# start of Given records

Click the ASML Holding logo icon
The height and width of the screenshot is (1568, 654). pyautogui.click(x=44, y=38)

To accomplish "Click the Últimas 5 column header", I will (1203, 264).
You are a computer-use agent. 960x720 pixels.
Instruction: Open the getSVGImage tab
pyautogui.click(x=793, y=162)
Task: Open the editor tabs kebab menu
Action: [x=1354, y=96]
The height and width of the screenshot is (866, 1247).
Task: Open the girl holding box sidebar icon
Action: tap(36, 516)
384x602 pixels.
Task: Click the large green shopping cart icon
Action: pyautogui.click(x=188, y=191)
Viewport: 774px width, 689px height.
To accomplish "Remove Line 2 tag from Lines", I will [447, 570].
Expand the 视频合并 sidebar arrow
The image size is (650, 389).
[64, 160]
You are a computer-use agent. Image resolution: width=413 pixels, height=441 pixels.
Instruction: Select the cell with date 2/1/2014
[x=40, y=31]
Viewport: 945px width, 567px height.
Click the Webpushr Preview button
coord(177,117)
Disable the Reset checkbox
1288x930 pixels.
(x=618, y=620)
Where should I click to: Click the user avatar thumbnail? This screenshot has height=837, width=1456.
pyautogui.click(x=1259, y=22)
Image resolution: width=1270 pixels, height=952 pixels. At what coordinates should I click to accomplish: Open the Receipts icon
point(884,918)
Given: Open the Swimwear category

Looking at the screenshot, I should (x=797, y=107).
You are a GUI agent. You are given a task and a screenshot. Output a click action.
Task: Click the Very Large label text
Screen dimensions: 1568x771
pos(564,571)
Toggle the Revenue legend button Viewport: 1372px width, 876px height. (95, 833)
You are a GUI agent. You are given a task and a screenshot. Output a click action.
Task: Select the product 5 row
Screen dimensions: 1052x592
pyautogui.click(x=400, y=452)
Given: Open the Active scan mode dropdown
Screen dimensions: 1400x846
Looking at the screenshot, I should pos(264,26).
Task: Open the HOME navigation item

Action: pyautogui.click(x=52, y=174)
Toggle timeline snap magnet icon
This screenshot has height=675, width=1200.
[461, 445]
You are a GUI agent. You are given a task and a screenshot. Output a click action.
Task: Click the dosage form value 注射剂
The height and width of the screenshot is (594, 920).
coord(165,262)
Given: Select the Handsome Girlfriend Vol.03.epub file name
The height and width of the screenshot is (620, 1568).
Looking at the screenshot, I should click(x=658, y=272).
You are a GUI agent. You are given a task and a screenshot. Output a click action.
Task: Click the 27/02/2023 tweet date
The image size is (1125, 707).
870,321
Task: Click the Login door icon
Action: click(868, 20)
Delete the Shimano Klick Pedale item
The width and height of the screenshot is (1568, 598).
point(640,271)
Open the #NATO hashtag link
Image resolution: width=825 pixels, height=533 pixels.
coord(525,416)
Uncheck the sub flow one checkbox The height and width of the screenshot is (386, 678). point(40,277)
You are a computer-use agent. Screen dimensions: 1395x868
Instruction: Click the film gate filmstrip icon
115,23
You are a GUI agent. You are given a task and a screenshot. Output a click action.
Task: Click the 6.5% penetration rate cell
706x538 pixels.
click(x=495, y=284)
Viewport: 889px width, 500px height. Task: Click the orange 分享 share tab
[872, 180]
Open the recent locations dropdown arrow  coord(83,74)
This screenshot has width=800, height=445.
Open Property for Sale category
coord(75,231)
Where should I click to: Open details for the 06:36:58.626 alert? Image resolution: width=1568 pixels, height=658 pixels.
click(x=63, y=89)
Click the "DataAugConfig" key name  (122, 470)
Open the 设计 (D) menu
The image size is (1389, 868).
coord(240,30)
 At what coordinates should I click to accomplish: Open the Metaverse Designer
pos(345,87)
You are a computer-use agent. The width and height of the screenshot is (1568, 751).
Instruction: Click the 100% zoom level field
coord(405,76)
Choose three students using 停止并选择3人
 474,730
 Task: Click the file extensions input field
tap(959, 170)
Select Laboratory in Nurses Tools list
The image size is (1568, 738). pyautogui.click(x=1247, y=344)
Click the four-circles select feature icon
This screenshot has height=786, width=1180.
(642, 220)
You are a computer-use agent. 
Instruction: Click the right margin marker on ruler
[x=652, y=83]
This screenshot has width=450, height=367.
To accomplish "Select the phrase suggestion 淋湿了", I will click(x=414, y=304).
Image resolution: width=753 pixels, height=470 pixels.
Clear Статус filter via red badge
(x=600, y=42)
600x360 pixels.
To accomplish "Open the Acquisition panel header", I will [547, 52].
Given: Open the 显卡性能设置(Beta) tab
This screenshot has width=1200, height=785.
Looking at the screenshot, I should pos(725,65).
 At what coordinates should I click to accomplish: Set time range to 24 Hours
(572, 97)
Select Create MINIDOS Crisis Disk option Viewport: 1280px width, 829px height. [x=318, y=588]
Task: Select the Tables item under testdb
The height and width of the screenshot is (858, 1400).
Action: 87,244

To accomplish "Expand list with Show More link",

# end of Given records

Objective: Format the entries between the lines holding "Given: Select the" and "Looking at the screenshot, I should click(x=658, y=272).", inclusive, as a two-column CSV with the header instruction,response. Give each entry its own row, with its text and its answer each in a single quoted field and any line breaks replaced by spaces.

Response to this exercise:
instruction,response
"Given: Select the Handsome Girlfriend Vol.03.epub file name The height and width of the screenshot is (620, 1568).","Looking at the screenshot, I should click(x=658, y=272)."